WHAT THE EXERCISE ASKS:
Your reply must contain the lines from the one with "Screen dimensions: 628x392" through the last line of the material, exact and complete, with no pictures and no other text.

RECORDS FOR THIS TASK:
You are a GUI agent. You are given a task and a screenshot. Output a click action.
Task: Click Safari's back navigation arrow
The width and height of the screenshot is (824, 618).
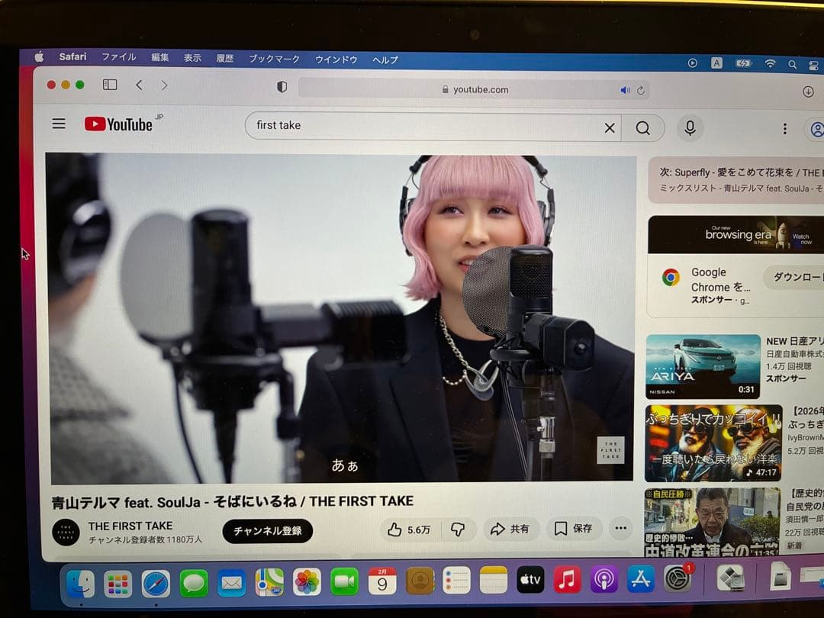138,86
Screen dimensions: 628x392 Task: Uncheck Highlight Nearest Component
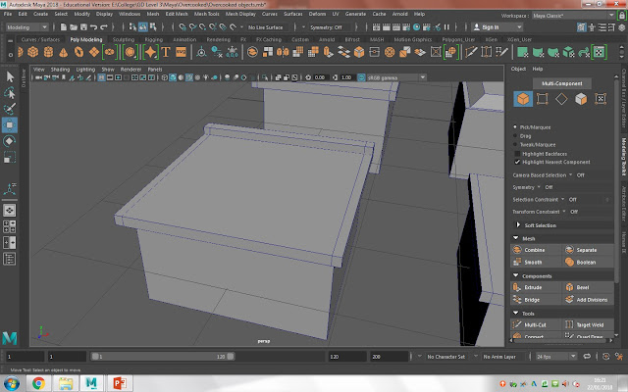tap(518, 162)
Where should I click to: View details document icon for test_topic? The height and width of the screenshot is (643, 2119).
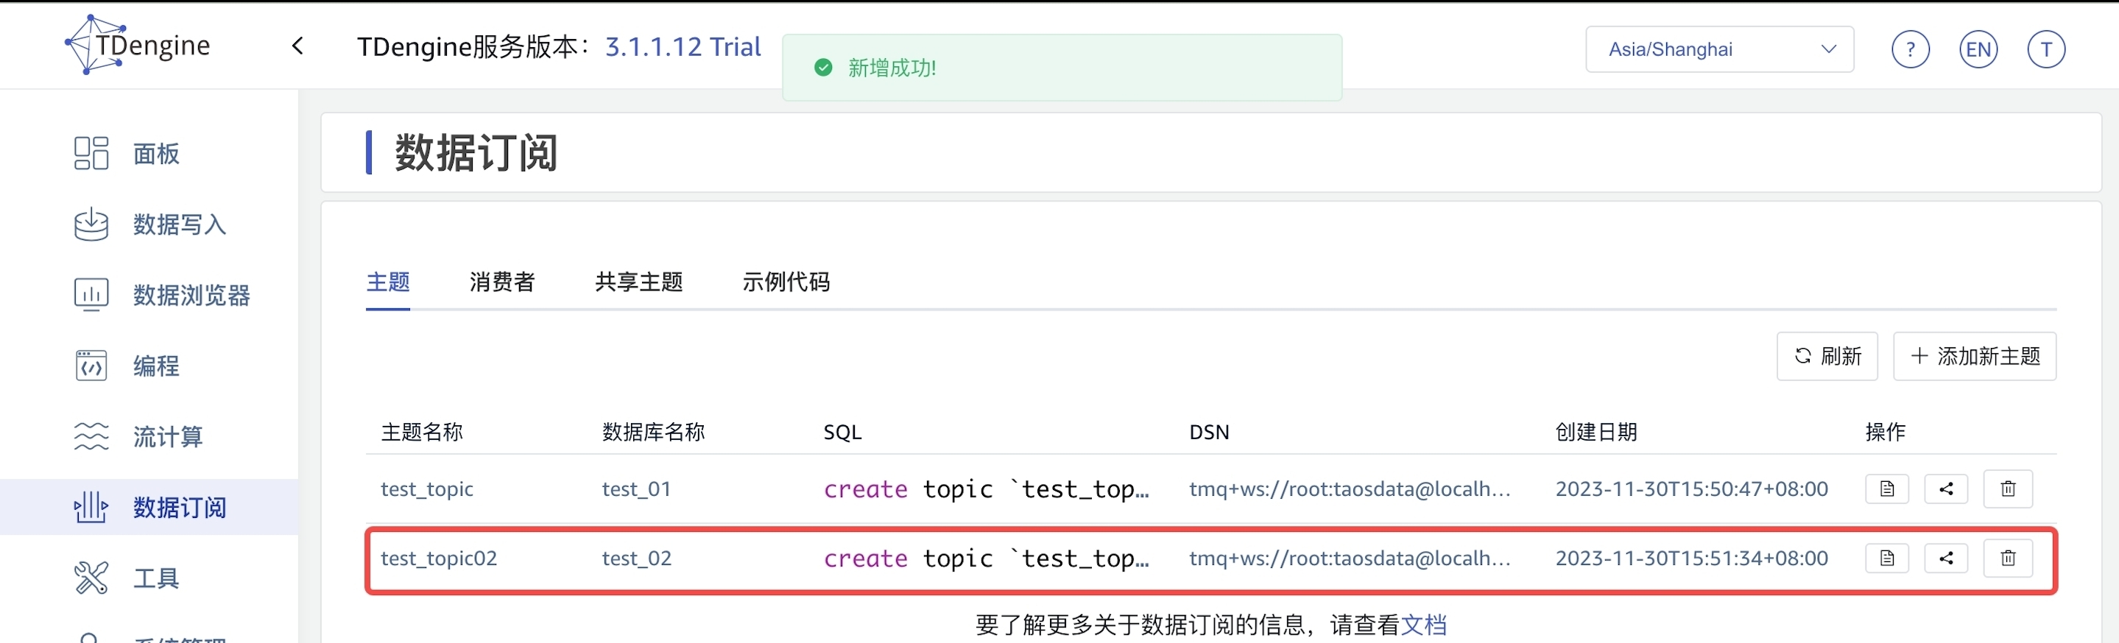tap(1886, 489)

TASK OUTPUT:
Screen dimensions: 628x392 Task: Uncheck Highlight Nearest Component
tap(518, 162)
Where should I click to: View details document icon for test_topic? The height and width of the screenshot is (643, 2119).
tap(1886, 489)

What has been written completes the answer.